> [Required action]
Please print the records below word for word.
----
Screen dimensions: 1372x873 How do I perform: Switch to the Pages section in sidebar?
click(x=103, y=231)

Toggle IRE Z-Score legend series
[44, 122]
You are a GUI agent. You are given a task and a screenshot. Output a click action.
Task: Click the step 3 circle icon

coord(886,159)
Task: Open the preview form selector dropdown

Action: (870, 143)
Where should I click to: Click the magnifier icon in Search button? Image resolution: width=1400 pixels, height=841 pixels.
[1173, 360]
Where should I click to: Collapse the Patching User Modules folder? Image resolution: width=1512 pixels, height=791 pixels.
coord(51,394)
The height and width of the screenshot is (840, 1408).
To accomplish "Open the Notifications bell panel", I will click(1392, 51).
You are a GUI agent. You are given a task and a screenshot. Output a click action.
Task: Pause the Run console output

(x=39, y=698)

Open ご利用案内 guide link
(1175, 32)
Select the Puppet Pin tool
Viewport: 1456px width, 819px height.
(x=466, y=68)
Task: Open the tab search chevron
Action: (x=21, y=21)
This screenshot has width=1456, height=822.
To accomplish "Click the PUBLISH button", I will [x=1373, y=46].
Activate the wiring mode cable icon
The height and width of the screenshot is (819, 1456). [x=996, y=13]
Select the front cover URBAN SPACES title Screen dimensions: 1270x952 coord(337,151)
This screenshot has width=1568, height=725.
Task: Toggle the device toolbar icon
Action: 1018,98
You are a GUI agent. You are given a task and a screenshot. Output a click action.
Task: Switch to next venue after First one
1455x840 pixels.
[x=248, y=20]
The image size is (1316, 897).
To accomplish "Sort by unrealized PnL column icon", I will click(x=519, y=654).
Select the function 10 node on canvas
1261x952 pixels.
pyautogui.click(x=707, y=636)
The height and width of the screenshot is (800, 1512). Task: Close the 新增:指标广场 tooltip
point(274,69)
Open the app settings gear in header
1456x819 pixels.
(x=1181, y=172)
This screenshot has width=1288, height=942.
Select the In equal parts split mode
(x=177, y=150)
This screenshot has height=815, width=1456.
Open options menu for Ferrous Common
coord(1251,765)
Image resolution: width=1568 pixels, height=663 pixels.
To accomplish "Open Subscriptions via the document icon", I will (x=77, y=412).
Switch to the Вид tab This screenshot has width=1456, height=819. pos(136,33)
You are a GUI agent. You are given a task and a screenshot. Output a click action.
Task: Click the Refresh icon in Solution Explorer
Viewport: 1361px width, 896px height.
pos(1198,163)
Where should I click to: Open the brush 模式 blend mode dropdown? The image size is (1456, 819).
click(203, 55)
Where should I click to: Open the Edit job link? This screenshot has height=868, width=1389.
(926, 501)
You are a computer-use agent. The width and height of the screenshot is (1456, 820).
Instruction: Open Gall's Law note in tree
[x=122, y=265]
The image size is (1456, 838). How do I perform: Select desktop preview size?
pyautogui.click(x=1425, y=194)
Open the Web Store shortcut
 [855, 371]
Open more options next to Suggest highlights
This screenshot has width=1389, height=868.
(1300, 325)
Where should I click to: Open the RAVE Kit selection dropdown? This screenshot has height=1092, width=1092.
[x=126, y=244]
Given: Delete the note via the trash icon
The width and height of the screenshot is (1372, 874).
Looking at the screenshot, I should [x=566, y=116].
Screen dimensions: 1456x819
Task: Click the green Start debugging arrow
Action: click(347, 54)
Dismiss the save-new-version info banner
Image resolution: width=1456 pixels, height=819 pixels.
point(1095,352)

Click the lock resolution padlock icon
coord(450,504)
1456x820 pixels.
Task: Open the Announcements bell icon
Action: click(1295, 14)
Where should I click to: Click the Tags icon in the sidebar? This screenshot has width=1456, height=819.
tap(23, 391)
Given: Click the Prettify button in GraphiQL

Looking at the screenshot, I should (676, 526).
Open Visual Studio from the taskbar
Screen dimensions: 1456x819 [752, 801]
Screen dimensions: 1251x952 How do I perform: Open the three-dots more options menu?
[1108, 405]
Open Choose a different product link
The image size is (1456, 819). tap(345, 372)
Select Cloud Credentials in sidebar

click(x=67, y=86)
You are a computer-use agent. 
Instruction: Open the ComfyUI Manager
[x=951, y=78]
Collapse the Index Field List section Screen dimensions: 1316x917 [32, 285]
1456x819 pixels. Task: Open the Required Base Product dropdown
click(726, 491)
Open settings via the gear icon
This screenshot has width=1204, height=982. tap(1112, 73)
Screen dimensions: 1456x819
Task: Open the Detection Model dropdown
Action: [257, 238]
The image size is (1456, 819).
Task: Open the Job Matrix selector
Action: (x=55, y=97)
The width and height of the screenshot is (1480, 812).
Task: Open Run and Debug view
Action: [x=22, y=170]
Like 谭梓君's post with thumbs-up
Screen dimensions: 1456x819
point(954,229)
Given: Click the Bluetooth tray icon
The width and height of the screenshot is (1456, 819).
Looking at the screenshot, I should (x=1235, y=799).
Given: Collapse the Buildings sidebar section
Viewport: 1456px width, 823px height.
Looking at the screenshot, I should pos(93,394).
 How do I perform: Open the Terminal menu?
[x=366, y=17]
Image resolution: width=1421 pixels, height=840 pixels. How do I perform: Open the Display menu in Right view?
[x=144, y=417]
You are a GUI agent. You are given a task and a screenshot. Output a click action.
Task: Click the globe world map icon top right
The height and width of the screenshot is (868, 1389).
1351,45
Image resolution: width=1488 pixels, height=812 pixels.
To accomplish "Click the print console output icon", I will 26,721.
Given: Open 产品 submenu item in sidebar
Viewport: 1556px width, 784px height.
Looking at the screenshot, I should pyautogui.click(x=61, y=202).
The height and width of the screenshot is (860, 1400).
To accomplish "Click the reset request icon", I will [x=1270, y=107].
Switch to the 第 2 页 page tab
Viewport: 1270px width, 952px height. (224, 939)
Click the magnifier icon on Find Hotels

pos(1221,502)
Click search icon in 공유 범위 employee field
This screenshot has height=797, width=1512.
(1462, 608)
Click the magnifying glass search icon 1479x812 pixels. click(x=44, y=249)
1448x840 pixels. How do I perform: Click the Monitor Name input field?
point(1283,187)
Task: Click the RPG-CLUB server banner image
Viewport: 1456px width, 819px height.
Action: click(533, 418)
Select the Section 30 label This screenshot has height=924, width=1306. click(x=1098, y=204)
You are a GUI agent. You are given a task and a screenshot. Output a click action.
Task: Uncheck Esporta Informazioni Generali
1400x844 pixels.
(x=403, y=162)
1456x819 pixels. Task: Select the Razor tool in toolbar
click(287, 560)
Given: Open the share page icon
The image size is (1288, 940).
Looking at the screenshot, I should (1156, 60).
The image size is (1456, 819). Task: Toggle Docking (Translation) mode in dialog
----
> [Exercise result]
Screen dimensions: 1372x873 How do I perform: Switch to the Pages section in sidebar?
click(x=103, y=231)

Toggle IRE Z-Score legend series
[44, 122]
You are a GUI agent. You are given a task and a screenshot. Output a click action.
Task: Click the step 3 circle icon

coord(886,159)
Task: Open the preview form selector dropdown

Action: (870, 143)
Where should I click to: Click the magnifier icon in Search button? Image resolution: width=1400 pixels, height=841 pixels.
[1173, 360]
Where should I click to: Collapse the Patching User Modules folder? Image resolution: width=1512 pixels, height=791 pixels.
coord(51,394)
The height and width of the screenshot is (840, 1408).
To accomplish "Open the Notifications bell panel", I will click(1392, 51).
You are a GUI agent. You are given a task and a screenshot. Output a click action.
Task: Pause the Run console output

(x=39, y=698)

Open ご利用案内 guide link
(1175, 32)
Select the Puppet Pin tool
Viewport: 1456px width, 819px height.
(x=466, y=68)
Task: Open the tab search chevron
Action: (x=21, y=21)
This screenshot has width=1456, height=822.
To accomplish "Click the PUBLISH button", I will [x=1373, y=46].
Activate the wiring mode cable icon
The height and width of the screenshot is (819, 1456). [x=996, y=13]
Select the front cover URBAN SPACES title Screen dimensions: 1270x952 coord(337,151)
This screenshot has width=1568, height=725.
Task: Toggle the device toolbar icon
Action: 1018,98
You are a GUI agent. You are given a task and a screenshot. Output a click action.
Task: Switch to next venue after First one
1455x840 pixels.
[x=248, y=20]
The image size is (1316, 897).
To accomplish "Sort by unrealized PnL column icon", I will click(x=519, y=654).
Select the function 10 node on canvas
1261x952 pixels.
pyautogui.click(x=707, y=636)
The height and width of the screenshot is (800, 1512). Task: Close the 新增:指标广场 tooltip
point(274,69)
Open the app settings gear in header
1456x819 pixels.
(x=1181, y=172)
This screenshot has width=1288, height=942.
Select the In equal parts split mode
(x=177, y=150)
This screenshot has height=815, width=1456.
Open options menu for Ferrous Common
coord(1251,765)
Image resolution: width=1568 pixels, height=663 pixels.
To accomplish "Open Subscriptions via the document icon", I will (x=77, y=412).
Switch to the Вид tab This screenshot has width=1456, height=819. pos(136,33)
You are a GUI agent. You are given a task and a screenshot. Output a click action.
Task: Click the Refresh icon in Solution Explorer
Viewport: 1361px width, 896px height.
pos(1198,163)
Where should I click to: Open the brush 模式 blend mode dropdown? The image size is (1456, 819).
click(203, 55)
Where should I click to: Open the Edit job link? This screenshot has height=868, width=1389.
(926, 501)
You are a computer-use agent. The width and height of the screenshot is (1456, 820).
Instruction: Open Gall's Law note in tree
[x=122, y=265]
The image size is (1456, 838). How do I perform: Select desktop preview size?
pyautogui.click(x=1425, y=194)
Open the Web Store shortcut
 [855, 371]
Open more options next to Suggest highlights
This screenshot has width=1389, height=868.
(1300, 325)
Where should I click to: Open the RAVE Kit selection dropdown? This screenshot has height=1092, width=1092.
[x=126, y=244]
Given: Delete the note via the trash icon
The width and height of the screenshot is (1372, 874).
Looking at the screenshot, I should [x=566, y=116].
Screen dimensions: 1456x819
Task: Click the green Start debugging arrow
Action: click(347, 54)
Dismiss the save-new-version info banner
Image resolution: width=1456 pixels, height=819 pixels.
point(1095,352)

Click the lock resolution padlock icon
coord(450,504)
1456x820 pixels.
Task: Open the Announcements bell icon
Action: click(1295, 14)
Where should I click to: Click the Tags icon in the sidebar? This screenshot has width=1456, height=819.
tap(23, 391)
Given: Click the Prettify button in GraphiQL

Looking at the screenshot, I should (676, 526).
Open Visual Studio from the taskbar
Screen dimensions: 1456x819 [752, 801]
Screen dimensions: 1251x952 How do I perform: Open the three-dots more options menu?
[1108, 405]
Open Choose a different product link
The image size is (1456, 819). tap(345, 372)
Select Cloud Credentials in sidebar

click(x=67, y=86)
You are a computer-use agent. 
Instruction: Open the ComfyUI Manager
[x=951, y=78]
Collapse the Index Field List section Screen dimensions: 1316x917 [32, 285]
1456x819 pixels. Task: Open the Required Base Product dropdown
click(726, 491)
Open settings via the gear icon
This screenshot has width=1204, height=982. tap(1112, 73)
Screen dimensions: 1456x819
Task: Open the Detection Model dropdown
Action: [257, 238]
The image size is (1456, 819).
Task: Open the Job Matrix selector
Action: (x=55, y=97)
The width and height of the screenshot is (1480, 812).
Task: Open Run and Debug view
Action: [x=22, y=170]
Like 谭梓君's post with thumbs-up
Screen dimensions: 1456x819
point(954,229)
Given: Click the Bluetooth tray icon
The width and height of the screenshot is (1456, 819).
Looking at the screenshot, I should (x=1235, y=799).
Given: Collapse the Buildings sidebar section
Viewport: 1456px width, 823px height.
Looking at the screenshot, I should pos(93,394).
 How do I perform: Open the Terminal menu?
[x=366, y=17]
Image resolution: width=1421 pixels, height=840 pixels. How do I perform: Open the Display menu in Right view?
[x=144, y=417]
You are a GUI agent. You are given a task and a screenshot. Output a click action.
Task: Click the globe world map icon top right
The height and width of the screenshot is (868, 1389).
1351,45
Image resolution: width=1488 pixels, height=812 pixels.
To accomplish "Click the print console output icon", I will 26,721.
Given: Open 产品 submenu item in sidebar
Viewport: 1556px width, 784px height.
Looking at the screenshot, I should pyautogui.click(x=61, y=202).
The height and width of the screenshot is (860, 1400).
To accomplish "Click the reset request icon", I will [x=1270, y=107].
Switch to the 第 2 页 page tab
Viewport: 1270px width, 952px height. (224, 939)
Click the magnifier icon on Find Hotels

pos(1221,502)
Click search icon in 공유 범위 employee field
This screenshot has height=797, width=1512.
(1462, 608)
Click the magnifying glass search icon 1479x812 pixels. click(x=44, y=249)
1448x840 pixels. How do I perform: Click the Monitor Name input field?
point(1283,187)
Task: Click the RPG-CLUB server banner image
Viewport: 1456px width, 819px height.
Action: click(533, 418)
Select the Section 30 label This screenshot has height=924, width=1306. click(x=1098, y=204)
You are a GUI agent. You are given a task and a screenshot. Output a click action.
Task: Uncheck Esporta Informazioni Generali
1400x844 pixels.
(x=403, y=162)
1456x819 pixels. Task: Select the Razor tool in toolbar
click(287, 560)
Given: Open the share page icon
The image size is (1288, 940).
Looking at the screenshot, I should (1156, 60).
The image size is (1456, 819). Task: Toggle Docking (Translation) mode in dialog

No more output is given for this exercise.